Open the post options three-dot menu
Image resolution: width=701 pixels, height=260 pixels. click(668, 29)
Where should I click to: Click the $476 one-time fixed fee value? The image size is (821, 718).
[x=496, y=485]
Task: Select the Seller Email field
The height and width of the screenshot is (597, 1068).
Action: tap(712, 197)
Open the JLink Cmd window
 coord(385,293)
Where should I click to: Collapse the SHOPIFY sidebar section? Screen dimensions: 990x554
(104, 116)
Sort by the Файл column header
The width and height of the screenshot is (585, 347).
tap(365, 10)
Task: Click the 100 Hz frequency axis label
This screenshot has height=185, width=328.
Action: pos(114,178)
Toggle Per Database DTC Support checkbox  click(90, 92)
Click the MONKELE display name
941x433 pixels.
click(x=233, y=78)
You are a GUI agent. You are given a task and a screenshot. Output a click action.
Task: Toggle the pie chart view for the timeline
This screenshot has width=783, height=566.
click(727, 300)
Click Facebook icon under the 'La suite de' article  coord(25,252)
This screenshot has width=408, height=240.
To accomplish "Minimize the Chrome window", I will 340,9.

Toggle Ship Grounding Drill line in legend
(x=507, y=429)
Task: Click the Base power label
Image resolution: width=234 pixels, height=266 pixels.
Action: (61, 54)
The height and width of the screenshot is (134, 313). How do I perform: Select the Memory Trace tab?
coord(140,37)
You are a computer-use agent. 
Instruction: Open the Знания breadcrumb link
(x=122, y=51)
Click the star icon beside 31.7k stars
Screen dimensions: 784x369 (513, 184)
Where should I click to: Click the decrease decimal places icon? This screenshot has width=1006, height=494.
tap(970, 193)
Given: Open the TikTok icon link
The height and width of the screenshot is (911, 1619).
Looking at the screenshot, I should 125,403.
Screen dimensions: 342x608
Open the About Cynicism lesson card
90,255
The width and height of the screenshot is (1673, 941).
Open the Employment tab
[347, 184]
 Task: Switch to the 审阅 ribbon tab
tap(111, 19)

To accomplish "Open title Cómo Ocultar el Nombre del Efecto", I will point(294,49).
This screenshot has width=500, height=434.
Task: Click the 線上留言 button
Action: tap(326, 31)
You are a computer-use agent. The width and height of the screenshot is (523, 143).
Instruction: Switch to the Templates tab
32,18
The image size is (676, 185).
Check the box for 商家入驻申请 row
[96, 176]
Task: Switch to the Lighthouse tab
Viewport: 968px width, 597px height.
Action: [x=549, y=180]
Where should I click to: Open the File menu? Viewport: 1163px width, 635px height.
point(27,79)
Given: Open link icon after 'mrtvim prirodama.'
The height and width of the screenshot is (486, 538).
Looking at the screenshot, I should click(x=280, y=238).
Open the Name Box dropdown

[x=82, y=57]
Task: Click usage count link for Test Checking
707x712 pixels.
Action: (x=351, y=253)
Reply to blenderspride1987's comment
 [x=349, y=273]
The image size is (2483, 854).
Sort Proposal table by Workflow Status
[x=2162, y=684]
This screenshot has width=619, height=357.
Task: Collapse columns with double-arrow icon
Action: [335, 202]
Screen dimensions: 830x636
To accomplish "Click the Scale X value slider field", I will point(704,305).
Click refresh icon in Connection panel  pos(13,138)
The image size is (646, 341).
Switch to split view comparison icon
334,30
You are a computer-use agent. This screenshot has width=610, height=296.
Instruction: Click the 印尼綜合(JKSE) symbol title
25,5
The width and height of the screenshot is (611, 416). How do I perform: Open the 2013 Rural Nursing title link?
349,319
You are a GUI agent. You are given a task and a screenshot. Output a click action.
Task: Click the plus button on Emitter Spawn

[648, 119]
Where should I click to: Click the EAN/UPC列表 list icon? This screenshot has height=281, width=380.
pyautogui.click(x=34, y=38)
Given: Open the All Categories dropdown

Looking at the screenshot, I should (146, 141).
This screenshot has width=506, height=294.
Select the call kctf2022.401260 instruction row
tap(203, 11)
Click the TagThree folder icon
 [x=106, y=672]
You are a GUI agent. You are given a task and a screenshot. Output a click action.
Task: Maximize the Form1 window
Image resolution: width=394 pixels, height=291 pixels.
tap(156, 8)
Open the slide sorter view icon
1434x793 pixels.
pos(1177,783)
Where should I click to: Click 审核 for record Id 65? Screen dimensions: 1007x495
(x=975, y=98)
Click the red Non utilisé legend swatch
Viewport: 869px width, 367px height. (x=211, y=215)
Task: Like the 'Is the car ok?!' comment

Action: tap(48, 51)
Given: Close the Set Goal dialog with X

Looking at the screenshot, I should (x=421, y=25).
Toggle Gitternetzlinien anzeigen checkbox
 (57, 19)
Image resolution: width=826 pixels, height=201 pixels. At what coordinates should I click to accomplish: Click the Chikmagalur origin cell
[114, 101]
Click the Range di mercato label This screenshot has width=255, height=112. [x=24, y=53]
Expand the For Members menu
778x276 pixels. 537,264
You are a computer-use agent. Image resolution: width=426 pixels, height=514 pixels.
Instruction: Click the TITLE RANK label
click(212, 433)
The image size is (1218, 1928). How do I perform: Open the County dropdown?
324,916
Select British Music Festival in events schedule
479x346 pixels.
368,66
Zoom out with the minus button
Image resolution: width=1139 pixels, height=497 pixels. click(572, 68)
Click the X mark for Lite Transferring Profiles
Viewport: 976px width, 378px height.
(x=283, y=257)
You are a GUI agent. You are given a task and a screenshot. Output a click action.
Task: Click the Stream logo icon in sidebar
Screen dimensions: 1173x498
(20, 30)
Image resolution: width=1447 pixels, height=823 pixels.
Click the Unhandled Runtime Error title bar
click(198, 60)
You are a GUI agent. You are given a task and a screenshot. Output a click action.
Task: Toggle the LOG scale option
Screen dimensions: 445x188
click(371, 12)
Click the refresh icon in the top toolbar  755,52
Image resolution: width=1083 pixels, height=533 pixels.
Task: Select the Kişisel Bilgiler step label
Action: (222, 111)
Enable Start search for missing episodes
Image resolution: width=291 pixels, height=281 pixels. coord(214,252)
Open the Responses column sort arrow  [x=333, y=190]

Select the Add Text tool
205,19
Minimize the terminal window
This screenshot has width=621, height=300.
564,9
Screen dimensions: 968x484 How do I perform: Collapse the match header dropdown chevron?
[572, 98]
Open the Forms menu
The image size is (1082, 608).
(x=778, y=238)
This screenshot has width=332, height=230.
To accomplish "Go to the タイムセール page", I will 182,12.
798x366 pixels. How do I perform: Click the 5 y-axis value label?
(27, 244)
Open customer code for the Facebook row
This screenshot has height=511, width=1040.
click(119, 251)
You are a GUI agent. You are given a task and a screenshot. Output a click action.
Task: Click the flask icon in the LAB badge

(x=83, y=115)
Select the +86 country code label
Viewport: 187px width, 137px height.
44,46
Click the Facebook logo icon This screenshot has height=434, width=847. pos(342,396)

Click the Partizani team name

Task item:
Copy all data exactly, start to finish.

Finished exercise:
Open the post options three-dot menu
Image resolution: width=701 pixels, height=260 pixels. click(668, 29)
Where should I click to: Click the $476 one-time fixed fee value? The image size is (821, 718).
[x=496, y=485]
Task: Select the Seller Email field
The height and width of the screenshot is (597, 1068).
Action: tap(712, 197)
Open the JLink Cmd window
 coord(385,293)
Where should I click to: Collapse the SHOPIFY sidebar section? Screen dimensions: 990x554
(104, 116)
Sort by the Файл column header
The width and height of the screenshot is (585, 347).
tap(365, 10)
Task: Click the 100 Hz frequency axis label
This screenshot has height=185, width=328.
Action: pos(114,178)
Toggle Per Database DTC Support checkbox  click(90, 92)
Click the MONKELE display name
941x433 pixels.
click(x=233, y=78)
You are a GUI agent. You are given a task and a screenshot. Output a click action.
Task: Toggle the pie chart view for the timeline
This screenshot has width=783, height=566.
click(727, 300)
Click Facebook icon under the 'La suite de' article  coord(25,252)
This screenshot has width=408, height=240.
To accomplish "Minimize the Chrome window", I will 340,9.

Toggle Ship Grounding Drill line in legend
(x=507, y=429)
Task: Click the Base power label
Image resolution: width=234 pixels, height=266 pixels.
Action: (61, 54)
The height and width of the screenshot is (134, 313). How do I perform: Select the Memory Trace tab?
coord(140,37)
You are a computer-use agent. 
Instruction: Open the Знания breadcrumb link
(x=122, y=51)
Click the star icon beside 31.7k stars
Screen dimensions: 784x369 (513, 184)
Where should I click to: Click the decrease decimal places icon? This screenshot has width=1006, height=494.
tap(970, 193)
Given: Open the TikTok icon link
The height and width of the screenshot is (911, 1619).
Looking at the screenshot, I should 125,403.
Screen dimensions: 342x608
Open the About Cynicism lesson card
90,255
The width and height of the screenshot is (1673, 941).
Open the Employment tab
[347, 184]
 Task: Switch to the 审阅 ribbon tab
tap(111, 19)

To accomplish "Open title Cómo Ocultar el Nombre del Efecto", I will point(294,49).
This screenshot has width=500, height=434.
Task: Click the 線上留言 button
Action: tap(326, 31)
You are a computer-use agent. The width and height of the screenshot is (523, 143).
Instruction: Switch to the Templates tab
32,18
The image size is (676, 185).
Check the box for 商家入驻申请 row
[96, 176]
Task: Switch to the Lighthouse tab
Viewport: 968px width, 597px height.
Action: [x=549, y=180]
Where should I click to: Open the File menu? Viewport: 1163px width, 635px height.
point(27,79)
Given: Open link icon after 'mrtvim prirodama.'
The height and width of the screenshot is (486, 538).
Looking at the screenshot, I should click(x=280, y=238).
Open the Name Box dropdown

[x=82, y=57]
Task: Click usage count link for Test Checking
707x712 pixels.
Action: (x=351, y=253)
Reply to blenderspride1987's comment
 [x=349, y=273]
The image size is (2483, 854).
Sort Proposal table by Workflow Status
[x=2162, y=684]
This screenshot has width=619, height=357.
Task: Collapse columns with double-arrow icon
Action: [335, 202]
Screen dimensions: 830x636
To accomplish "Click the Scale X value slider field", I will point(704,305).
Click refresh icon in Connection panel  pos(13,138)
The image size is (646, 341).
Switch to split view comparison icon
334,30
You are a computer-use agent. This screenshot has width=610, height=296.
Instruction: Click the 印尼綜合(JKSE) symbol title
25,5
The width and height of the screenshot is (611, 416). How do I perform: Open the 2013 Rural Nursing title link?
349,319
You are a GUI agent. You are given a task and a screenshot. Output a click action.
Task: Click the plus button on Emitter Spawn

[648, 119]
Where should I click to: Click the EAN/UPC列表 list icon? This screenshot has height=281, width=380.
pyautogui.click(x=34, y=38)
Given: Open the All Categories dropdown

Looking at the screenshot, I should (146, 141).
This screenshot has width=506, height=294.
Select the call kctf2022.401260 instruction row
tap(203, 11)
Click the TagThree folder icon
 [x=106, y=672]
You are a GUI agent. You are given a task and a screenshot. Output a click action.
Task: Maximize the Form1 window
Image resolution: width=394 pixels, height=291 pixels.
tap(156, 8)
Open the slide sorter view icon
1434x793 pixels.
pos(1177,783)
Where should I click to: Click 审核 for record Id 65? Screen dimensions: 1007x495
(x=975, y=98)
Click the red Non utilisé legend swatch
Viewport: 869px width, 367px height. (x=211, y=215)
Task: Like the 'Is the car ok?!' comment

Action: tap(48, 51)
Given: Close the Set Goal dialog with X

Looking at the screenshot, I should (x=421, y=25).
Toggle Gitternetzlinien anzeigen checkbox
 (57, 19)
Image resolution: width=826 pixels, height=201 pixels. At what coordinates should I click to accomplish: Click the Chikmagalur origin cell
[114, 101]
Click the Range di mercato label This screenshot has width=255, height=112. [x=24, y=53]
Expand the For Members menu
778x276 pixels. 537,264
You are a computer-use agent. Image resolution: width=426 pixels, height=514 pixels.
Instruction: Click the TITLE RANK label
click(212, 433)
The image size is (1218, 1928). How do I perform: Open the County dropdown?
324,916
Select British Music Festival in events schedule
479x346 pixels.
368,66
Zoom out with the minus button
Image resolution: width=1139 pixels, height=497 pixels. click(572, 68)
Click the X mark for Lite Transferring Profiles
Viewport: 976px width, 378px height.
(x=283, y=257)
You are a GUI agent. You are given a task and a screenshot. Output a click action.
Task: Click the Stream logo icon in sidebar
Screen dimensions: 1173x498
(20, 30)
Image resolution: width=1447 pixels, height=823 pixels.
Click the Unhandled Runtime Error title bar
click(198, 60)
You are a GUI agent. You are given a task and a screenshot. Output a click action.
Task: Toggle the LOG scale option
Screen dimensions: 445x188
click(371, 12)
Click the refresh icon in the top toolbar  755,52
Image resolution: width=1083 pixels, height=533 pixels.
Task: Select the Kişisel Bilgiler step label
Action: (222, 111)
Enable Start search for missing episodes
Image resolution: width=291 pixels, height=281 pixels. coord(214,252)
Open the Responses column sort arrow  [x=333, y=190]

Select the Add Text tool
205,19
Minimize the terminal window
This screenshot has width=621, height=300.
564,9
Screen dimensions: 968x484 How do I perform: Collapse the match header dropdown chevron?
[572, 98]
Open the Forms menu
The image size is (1082, 608).
(x=778, y=238)
This screenshot has width=332, height=230.
To accomplish "Go to the タイムセール page", I will 182,12.
798x366 pixels. How do I perform: Click the 5 y-axis value label?
(27, 244)
Open customer code for the Facebook row
This screenshot has height=511, width=1040.
click(119, 251)
You are a GUI agent. You are given a task and a screenshot. Output a click action.
Task: Click the flask icon in the LAB badge

(x=83, y=115)
Select the +86 country code label
Viewport: 187px width, 137px height.
44,46
Click the Facebook logo icon This screenshot has height=434, width=847. pos(342,396)

Click the Partizani team name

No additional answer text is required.